You are viewing a plain text version of this content. The canonical link for it is here.
Posted to user@pig.apache.org by Alex McLintock <al...@gmail.com> on 2011/02/07 20:30:57 UTC

Some basic ideas

A)
Am I right in thinking that no UDF can turn

(1, (2,3,4) )

into

(1, 2 )
(1, 3 )
(1, 4 )

because you always get out the same number of tuples as you put in?


B)
Would FLATTEN ($1) do that - if the (2,3,4) was a bag, and not a tuple?
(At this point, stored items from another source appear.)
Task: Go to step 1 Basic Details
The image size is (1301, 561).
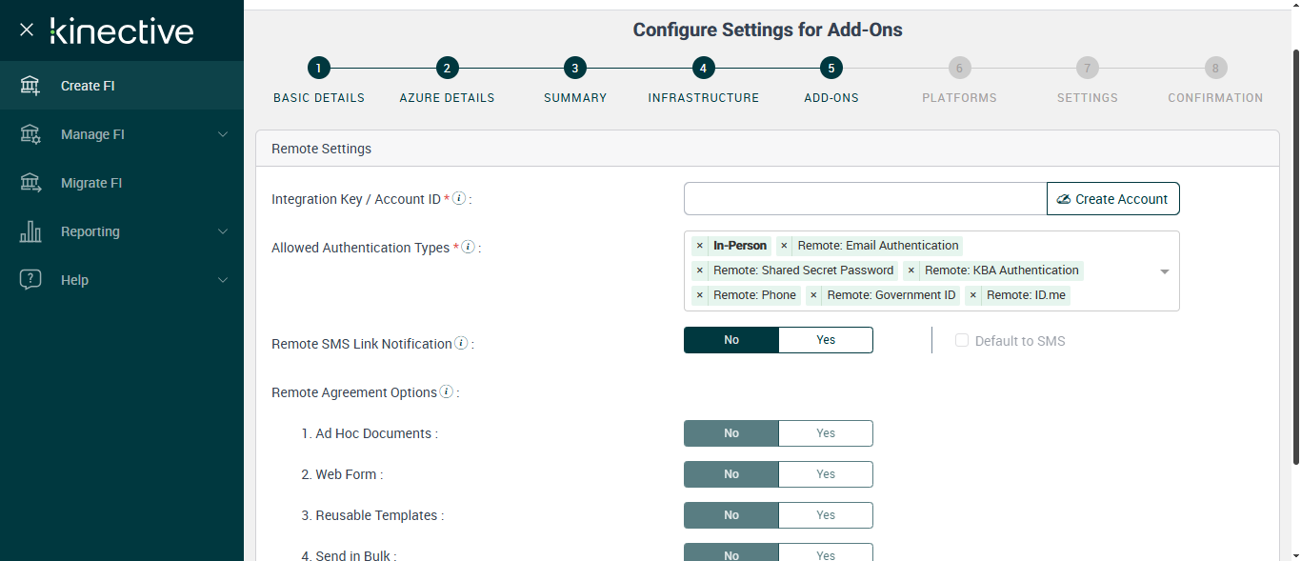Action: tap(318, 68)
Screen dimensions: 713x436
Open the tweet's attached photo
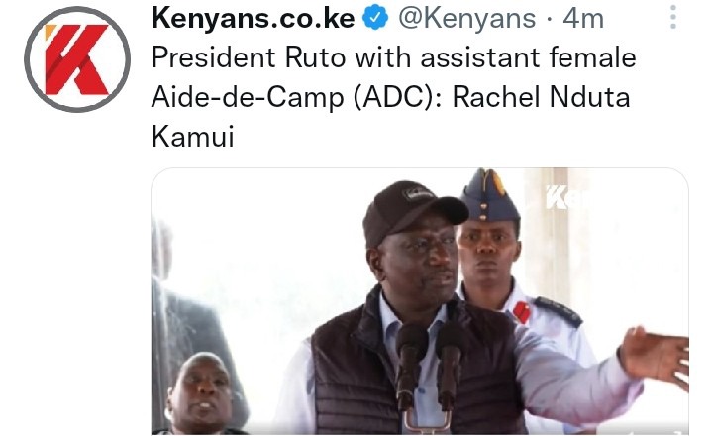pyautogui.click(x=420, y=301)
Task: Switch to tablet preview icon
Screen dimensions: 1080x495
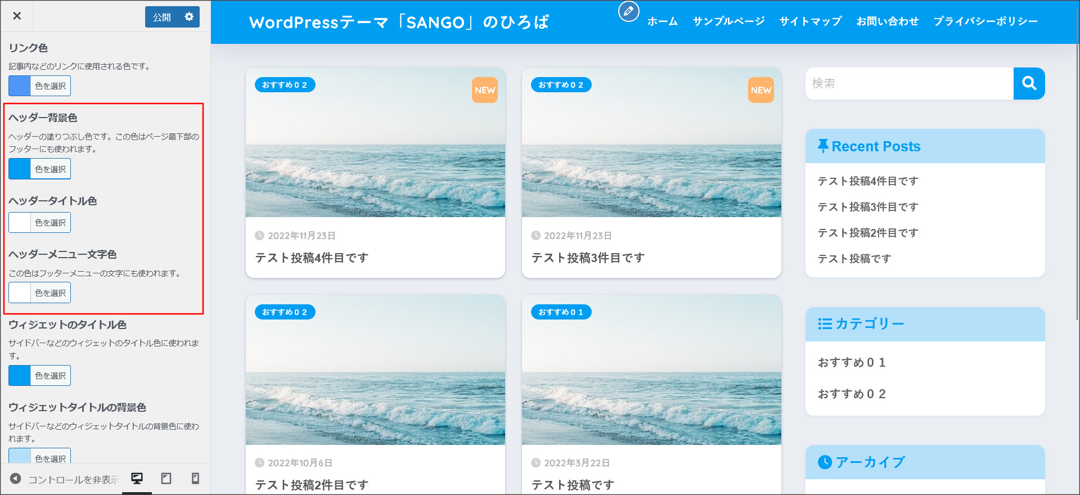Action: 166,479
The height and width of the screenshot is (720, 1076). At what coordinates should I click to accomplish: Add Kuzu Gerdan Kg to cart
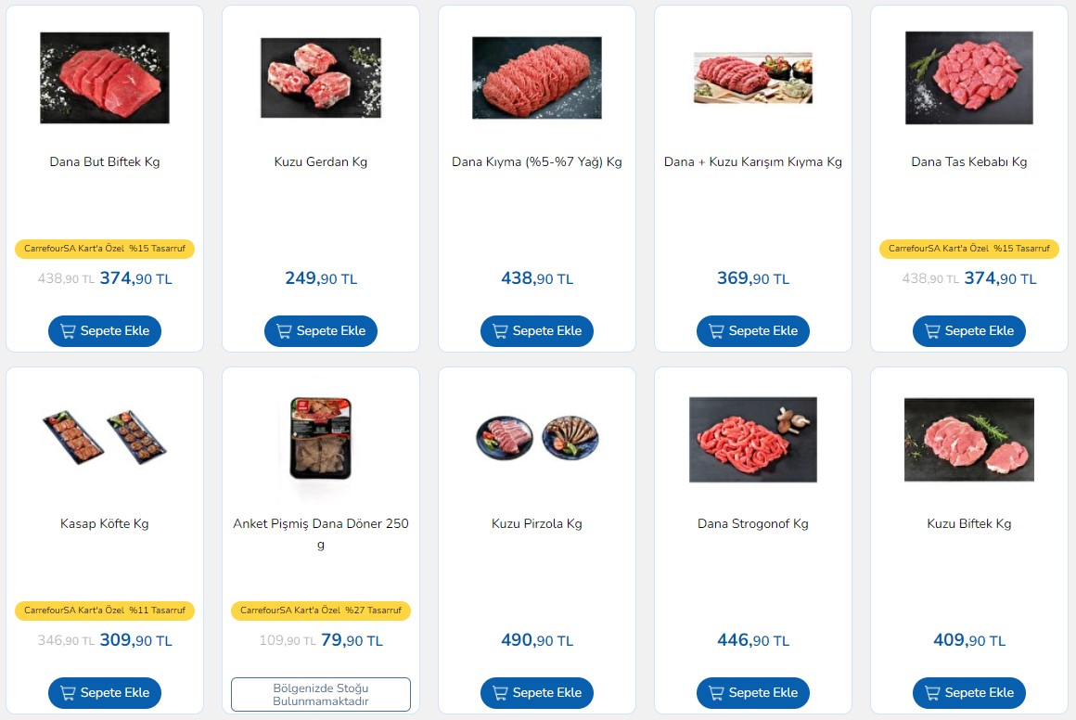tap(320, 331)
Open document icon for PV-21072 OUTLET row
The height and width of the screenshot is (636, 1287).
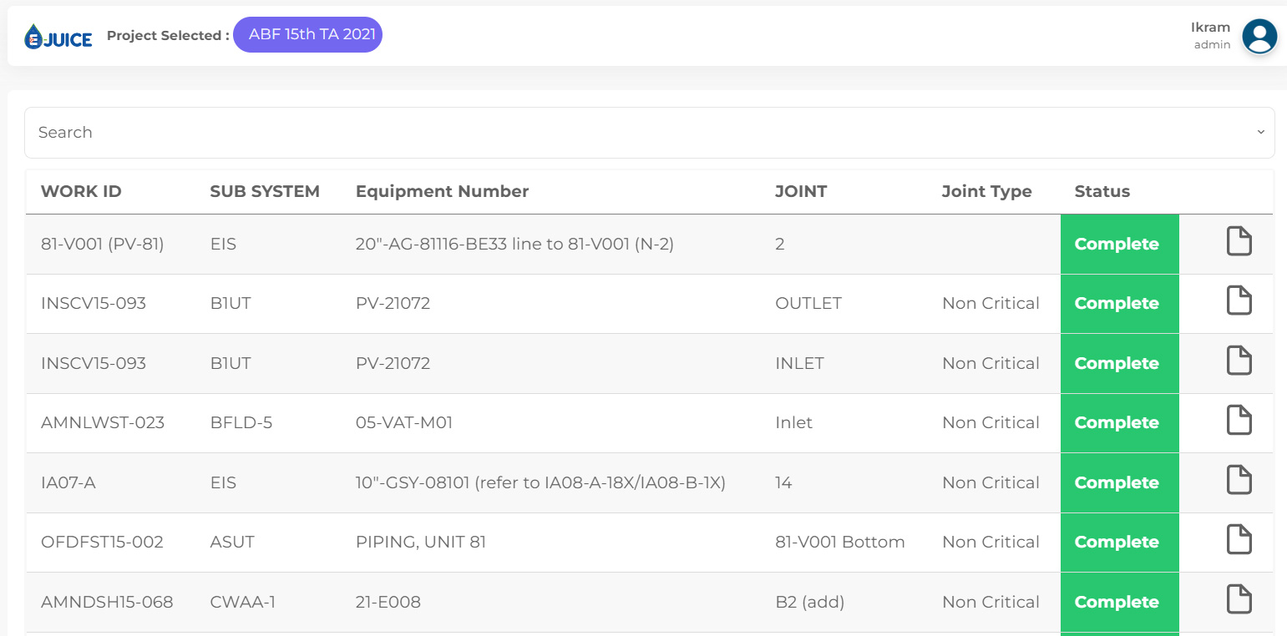click(x=1239, y=300)
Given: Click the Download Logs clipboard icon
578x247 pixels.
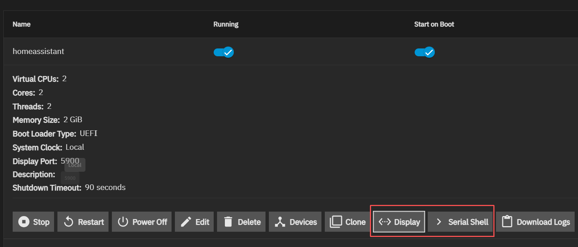Looking at the screenshot, I should coord(507,222).
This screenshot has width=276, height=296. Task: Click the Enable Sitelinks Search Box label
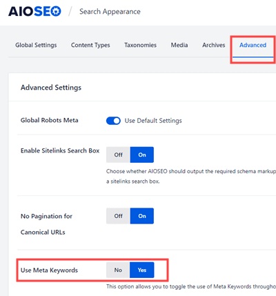pos(60,150)
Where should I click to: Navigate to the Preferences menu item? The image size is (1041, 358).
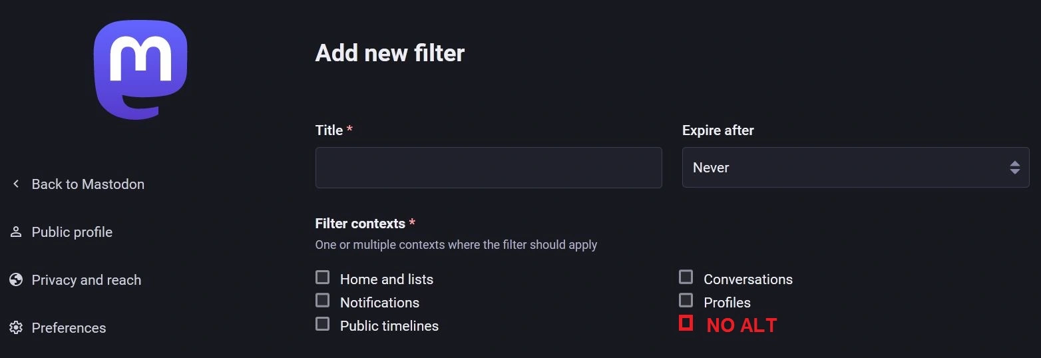click(x=69, y=328)
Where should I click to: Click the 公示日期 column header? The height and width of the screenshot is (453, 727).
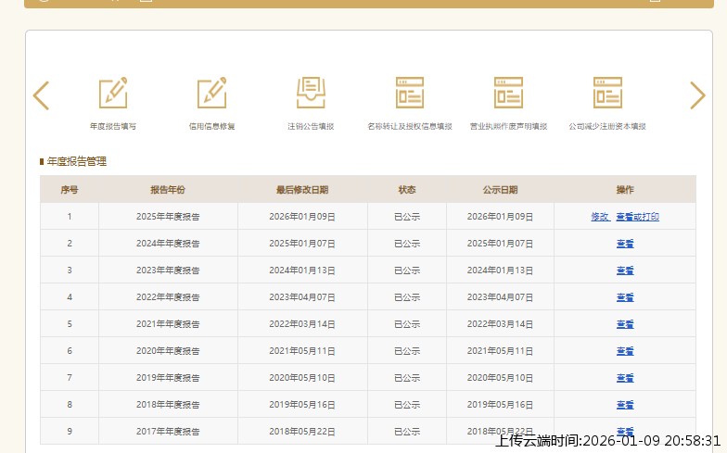(x=500, y=190)
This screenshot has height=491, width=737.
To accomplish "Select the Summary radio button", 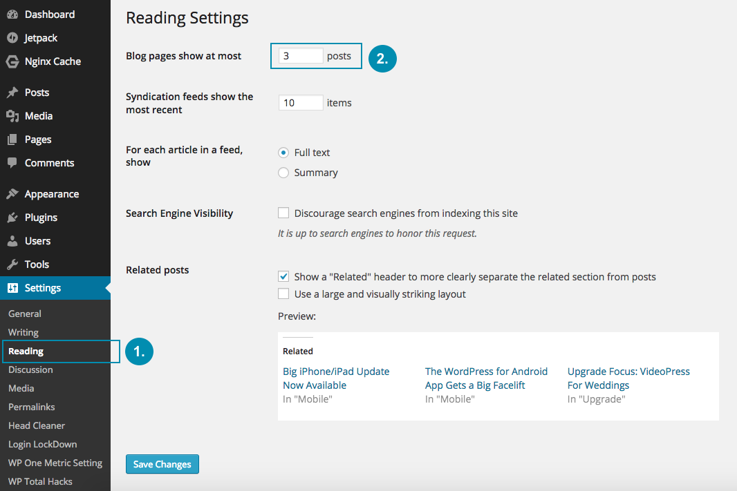I will pos(283,173).
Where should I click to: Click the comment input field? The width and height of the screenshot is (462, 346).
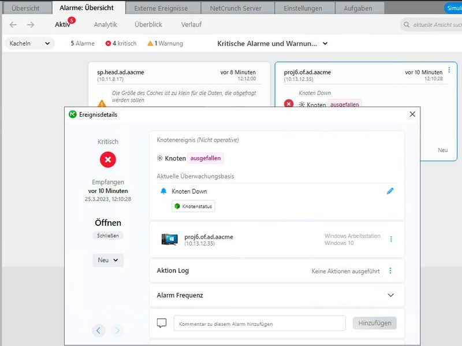(x=260, y=323)
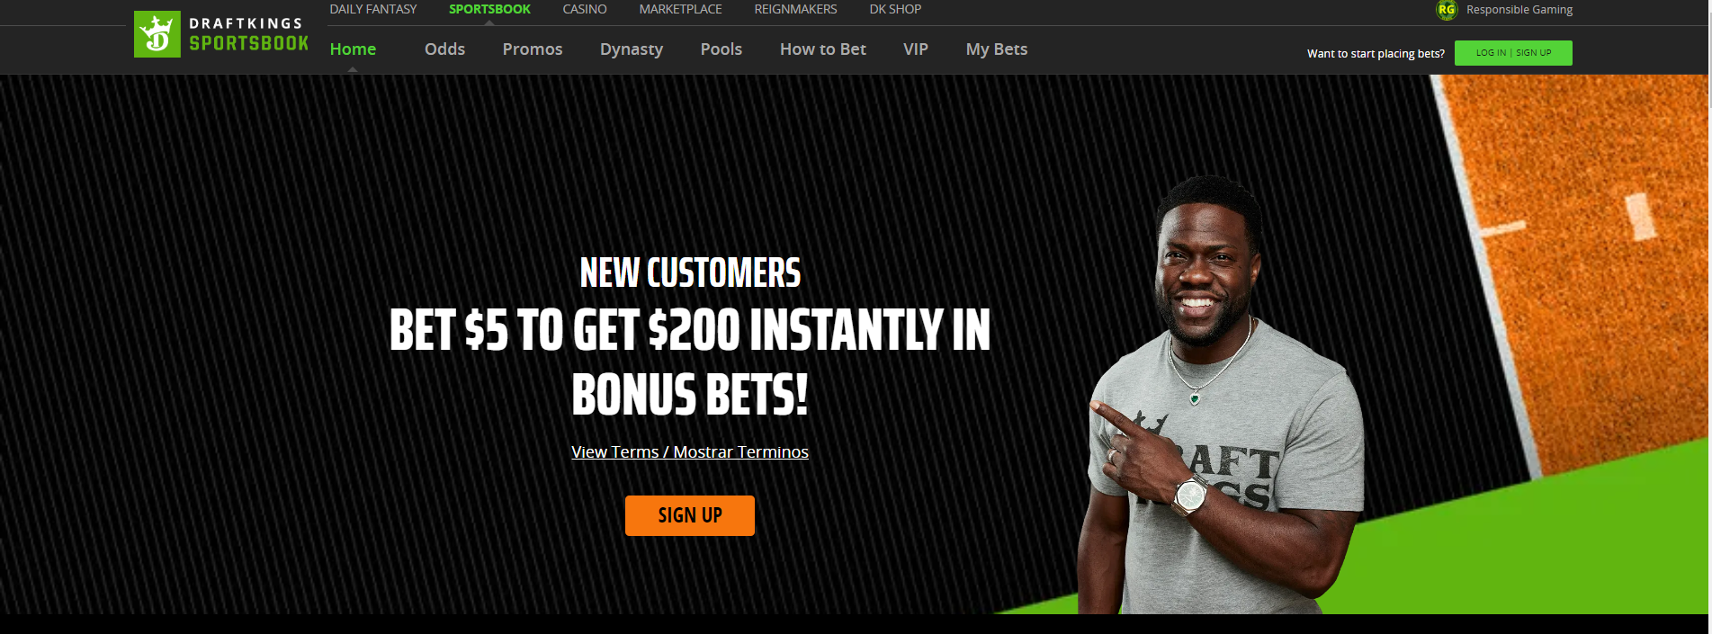Click the green RG Responsible Gaming badge

pos(1447,10)
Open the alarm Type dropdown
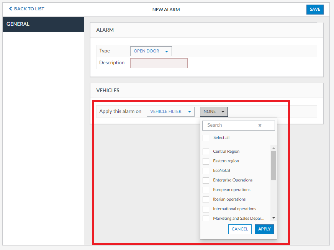Screen dimensions: 334x250 coord(151,51)
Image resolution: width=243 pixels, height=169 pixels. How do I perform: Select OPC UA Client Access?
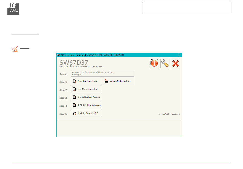(86, 105)
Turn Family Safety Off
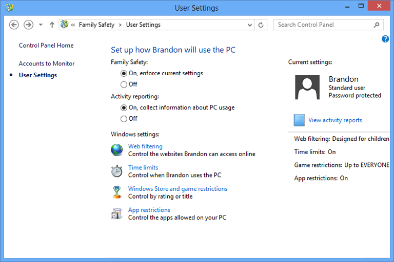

I'm quite confused as to when bags get created and why they don't seem to be
top level data structures...

Alex

Re: Some basic ideas

Posted by Dmitriy Ryaboy <dv...@gmail.com>.
Alex,
In your UDF you can turn (1 , (2,3,4)) into { (1, 2), (1, 3), (1, 4) }

Which you can then FLATTEN to get

(1, 2)
(1, 3)
(1, 4)

Does that make sense?

On Mon, Feb 7, 2011 at 12:36 PM, Jonathan Coveney <jc...@gmail.com> wrote:
> I'll let someone else weigh in on B, but I'm pretty sure you can do what you
> want. Just make an EvalFunc that returns a databag, and then flatten it.
>
> 2011/2/7 Alex McLintock <al...@gmail.com>
>
>> A)
>> Am I right in thinking that no UDF can turn
>>
>> (1, (2,3,4) )
>>
>> into
>>
>> (1, 2 )
>> (1, 3 )
>> (1, 4 )
>>
>> because you always get out the same number of tuples as you put in?
>>
>>
>> B)
>> Would FLATTEN ($1) do that - if the (2,3,4) was a bag, and not a tuple?
>>
>> I'm quite confused as to when bags get created and why they don't seem to
>> be
>> top level data structures...
>>
>> Alex
>>
>

Re: Some basic ideas

Posted by Jonathan Coveney <jc...@gmail.com>.
I'll let someone else weigh in on B, but I'm pretty sure you can do what you
want. Just make an EvalFunc that returns a databag, and then flatten it.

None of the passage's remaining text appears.